#### WRITTEN EXERCISE
Reproduce word for word every line of the items from the one containing "Screen dimensions: 640x682" through the final line of the items, with both of those lines included.

#### Element and text location data

# # # # #

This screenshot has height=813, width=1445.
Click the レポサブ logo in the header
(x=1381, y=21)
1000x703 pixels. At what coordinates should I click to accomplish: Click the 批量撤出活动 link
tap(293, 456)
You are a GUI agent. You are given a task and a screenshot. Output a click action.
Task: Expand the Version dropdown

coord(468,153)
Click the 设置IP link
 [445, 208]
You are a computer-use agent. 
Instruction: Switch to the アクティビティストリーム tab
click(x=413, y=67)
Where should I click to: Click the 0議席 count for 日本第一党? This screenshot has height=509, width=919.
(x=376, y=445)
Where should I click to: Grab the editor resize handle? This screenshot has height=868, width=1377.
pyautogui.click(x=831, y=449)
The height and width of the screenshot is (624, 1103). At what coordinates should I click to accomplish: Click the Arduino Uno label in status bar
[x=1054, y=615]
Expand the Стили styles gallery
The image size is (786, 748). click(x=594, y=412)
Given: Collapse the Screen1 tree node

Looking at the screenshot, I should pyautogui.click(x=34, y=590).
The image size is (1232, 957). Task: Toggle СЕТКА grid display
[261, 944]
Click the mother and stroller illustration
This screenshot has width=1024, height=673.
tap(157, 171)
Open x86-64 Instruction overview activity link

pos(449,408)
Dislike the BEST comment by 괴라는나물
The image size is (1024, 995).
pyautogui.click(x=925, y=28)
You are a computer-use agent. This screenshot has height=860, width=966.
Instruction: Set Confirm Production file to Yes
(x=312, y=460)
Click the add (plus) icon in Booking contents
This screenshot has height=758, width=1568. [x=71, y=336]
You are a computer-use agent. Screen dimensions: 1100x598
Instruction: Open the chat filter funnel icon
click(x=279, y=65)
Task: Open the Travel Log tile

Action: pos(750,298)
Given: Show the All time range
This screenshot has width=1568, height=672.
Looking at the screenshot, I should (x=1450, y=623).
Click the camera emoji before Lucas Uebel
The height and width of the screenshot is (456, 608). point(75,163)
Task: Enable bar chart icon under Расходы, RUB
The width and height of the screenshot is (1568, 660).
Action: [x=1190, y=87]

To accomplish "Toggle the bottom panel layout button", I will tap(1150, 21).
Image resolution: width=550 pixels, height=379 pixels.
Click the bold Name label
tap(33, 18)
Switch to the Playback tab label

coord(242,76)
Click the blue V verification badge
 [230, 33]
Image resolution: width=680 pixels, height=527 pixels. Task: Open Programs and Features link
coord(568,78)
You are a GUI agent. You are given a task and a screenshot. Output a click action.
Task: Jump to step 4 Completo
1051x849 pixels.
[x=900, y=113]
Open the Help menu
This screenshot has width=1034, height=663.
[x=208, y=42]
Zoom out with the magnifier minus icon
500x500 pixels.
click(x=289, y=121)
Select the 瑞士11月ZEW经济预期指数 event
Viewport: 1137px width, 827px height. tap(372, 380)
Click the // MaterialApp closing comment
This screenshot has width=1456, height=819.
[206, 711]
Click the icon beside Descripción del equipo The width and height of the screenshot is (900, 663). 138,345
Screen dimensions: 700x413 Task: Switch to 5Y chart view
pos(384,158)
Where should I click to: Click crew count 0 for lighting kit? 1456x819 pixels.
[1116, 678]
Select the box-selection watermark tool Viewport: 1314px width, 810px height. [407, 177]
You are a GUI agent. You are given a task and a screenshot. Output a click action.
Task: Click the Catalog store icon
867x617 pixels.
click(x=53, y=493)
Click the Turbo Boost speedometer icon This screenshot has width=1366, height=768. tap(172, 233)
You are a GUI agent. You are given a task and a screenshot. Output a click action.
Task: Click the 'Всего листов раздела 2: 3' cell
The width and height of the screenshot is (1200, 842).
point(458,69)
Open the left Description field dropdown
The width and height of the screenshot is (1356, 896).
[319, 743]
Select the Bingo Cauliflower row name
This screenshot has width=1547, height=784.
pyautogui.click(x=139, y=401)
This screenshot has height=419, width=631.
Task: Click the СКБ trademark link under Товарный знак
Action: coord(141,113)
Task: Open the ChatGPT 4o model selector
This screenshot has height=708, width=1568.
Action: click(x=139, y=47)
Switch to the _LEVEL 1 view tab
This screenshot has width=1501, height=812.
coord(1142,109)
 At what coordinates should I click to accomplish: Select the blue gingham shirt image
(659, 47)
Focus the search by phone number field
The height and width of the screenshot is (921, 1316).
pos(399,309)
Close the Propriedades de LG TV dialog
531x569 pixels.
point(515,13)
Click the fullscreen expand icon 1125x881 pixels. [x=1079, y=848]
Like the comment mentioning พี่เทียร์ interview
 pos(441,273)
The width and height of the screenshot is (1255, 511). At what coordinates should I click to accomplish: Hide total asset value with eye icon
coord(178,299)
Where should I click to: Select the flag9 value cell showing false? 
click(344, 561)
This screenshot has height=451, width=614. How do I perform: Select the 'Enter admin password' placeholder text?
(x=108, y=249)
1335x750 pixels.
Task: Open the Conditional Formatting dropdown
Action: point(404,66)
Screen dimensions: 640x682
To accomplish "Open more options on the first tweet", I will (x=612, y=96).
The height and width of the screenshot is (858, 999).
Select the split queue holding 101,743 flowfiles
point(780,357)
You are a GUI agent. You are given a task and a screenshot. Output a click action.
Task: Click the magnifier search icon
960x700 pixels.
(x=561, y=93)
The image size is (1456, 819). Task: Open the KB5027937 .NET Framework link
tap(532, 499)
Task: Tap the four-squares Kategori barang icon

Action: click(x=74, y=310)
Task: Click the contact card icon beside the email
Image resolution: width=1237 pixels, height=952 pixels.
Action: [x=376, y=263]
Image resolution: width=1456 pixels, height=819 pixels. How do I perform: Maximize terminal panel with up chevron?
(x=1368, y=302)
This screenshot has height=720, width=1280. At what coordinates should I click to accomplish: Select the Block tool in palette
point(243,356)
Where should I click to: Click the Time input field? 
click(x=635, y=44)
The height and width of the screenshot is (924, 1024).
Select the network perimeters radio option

# # # # #

#### ANSWER FOR THE TASK
Screen dimensions: 640x682
To accomplish "Open more options on the first tweet", I will (x=612, y=96).
The height and width of the screenshot is (858, 999).
Select the split queue holding 101,743 flowfiles
point(780,357)
You are a GUI agent. You are given a task and a screenshot. Output a click action.
Task: Click the magnifier search icon
960x700 pixels.
(x=561, y=93)
The image size is (1456, 819). Task: Open the KB5027937 .NET Framework link
tap(532, 499)
Task: Tap the four-squares Kategori barang icon

Action: click(x=74, y=310)
Task: Click the contact card icon beside the email
Image resolution: width=1237 pixels, height=952 pixels.
Action: [x=376, y=263]
Image resolution: width=1456 pixels, height=819 pixels. How do I perform: Maximize terminal panel with up chevron?
(x=1368, y=302)
This screenshot has height=720, width=1280. At what coordinates should I click to accomplish: Select the Block tool in palette
point(243,356)
Where should I click to: Click the Time input field? 
click(x=635, y=44)
The height and width of the screenshot is (924, 1024).
Select the network perimeters radio option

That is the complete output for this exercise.